If you are self-employed, let a property, or advise people who are, this is the change to understand now rather than the week before your first deadline. This guide explains what Making Tax Digital actually is, who is caught and when, exactly what you have to do each quarter, and where the traps sit. We will keep it plain and flag our own view where it helps.
What Making Tax Digital Is
Making Tax Digital, usually shortened to MTD, is HMRC's programme to move tax reporting off paper and annual filing and onto digital records and regular software submissions. The idea is a running, up-to-date picture of your tax position rather than one backward look a year later.
It rests on two obligations that apply whichever tax you are dealing with:
- Keep digital records. Your income and expenses have to be recorded in software or a spreadsheet linked to software, not written in a diary or added up from a carrier bag of receipts.

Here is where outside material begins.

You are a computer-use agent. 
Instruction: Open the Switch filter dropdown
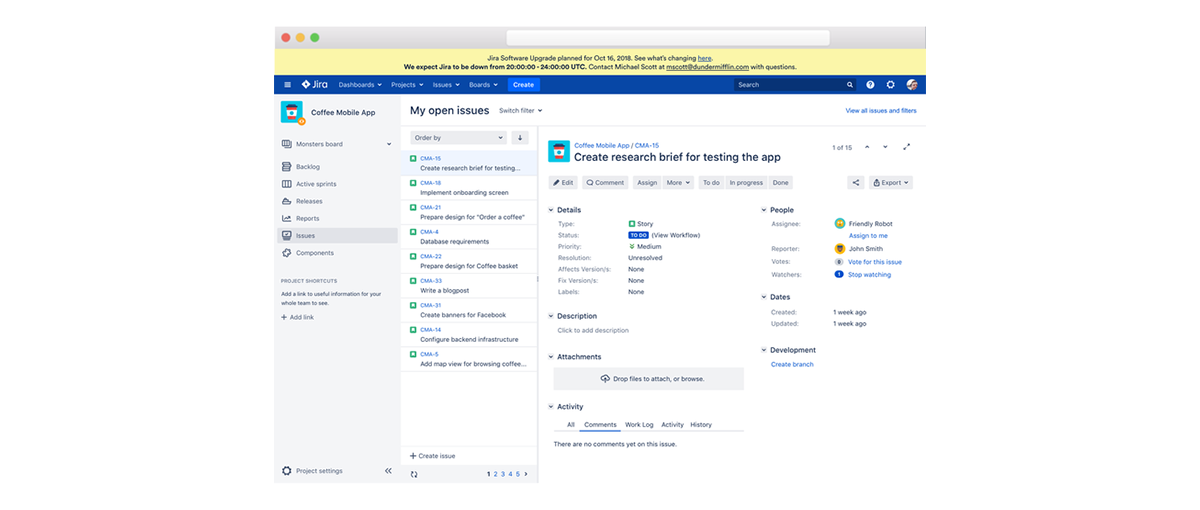click(x=520, y=111)
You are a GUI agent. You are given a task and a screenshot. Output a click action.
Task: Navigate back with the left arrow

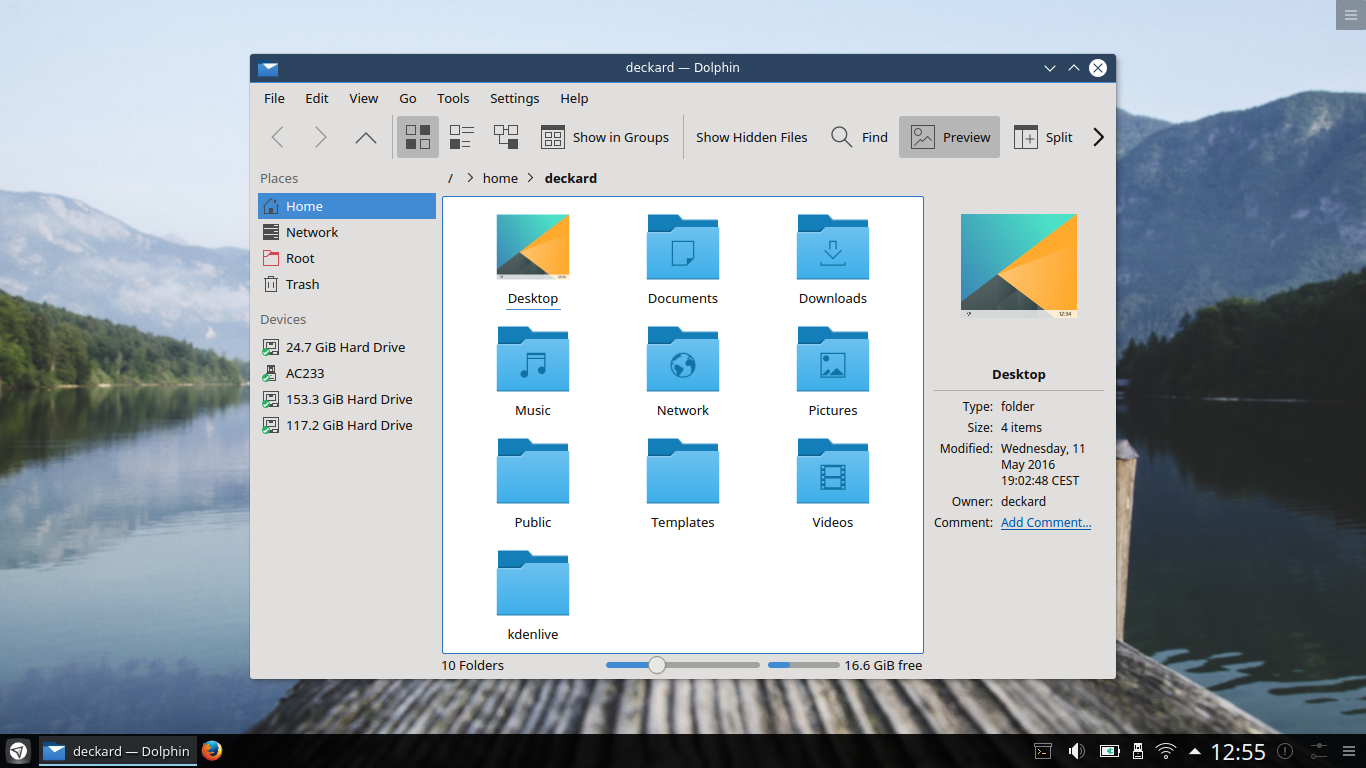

- File through compatible software. You submit directly from that software using HMRC's system. You cannot retype the figures into the HMRC website by hand.
MTD is being rolled out one tax at a time. VAT went first and is already fully live. Income tax is the phase happening right now. Corporation tax is a long way off. That staggering matters, because the rules and dates are different for each.
MTD for VAT: Already Here
The part of MTD that is fully in force is MTD for VAT. It started in April 2019 for larger VAT-registered businesses and, since April 2022, applies to every VAT-registered business regardless of turnover.
If you are VAT registered, you already live with it. You keep digital VAT records, and you file each return through software rather than keying it into the government portal. Most businesses file quarterly, with the return and payment due one month and seven days after the period ends. We cover the mechanics of the tax itself in our guide to VAT; the MTD point is simply that the filing must be digital.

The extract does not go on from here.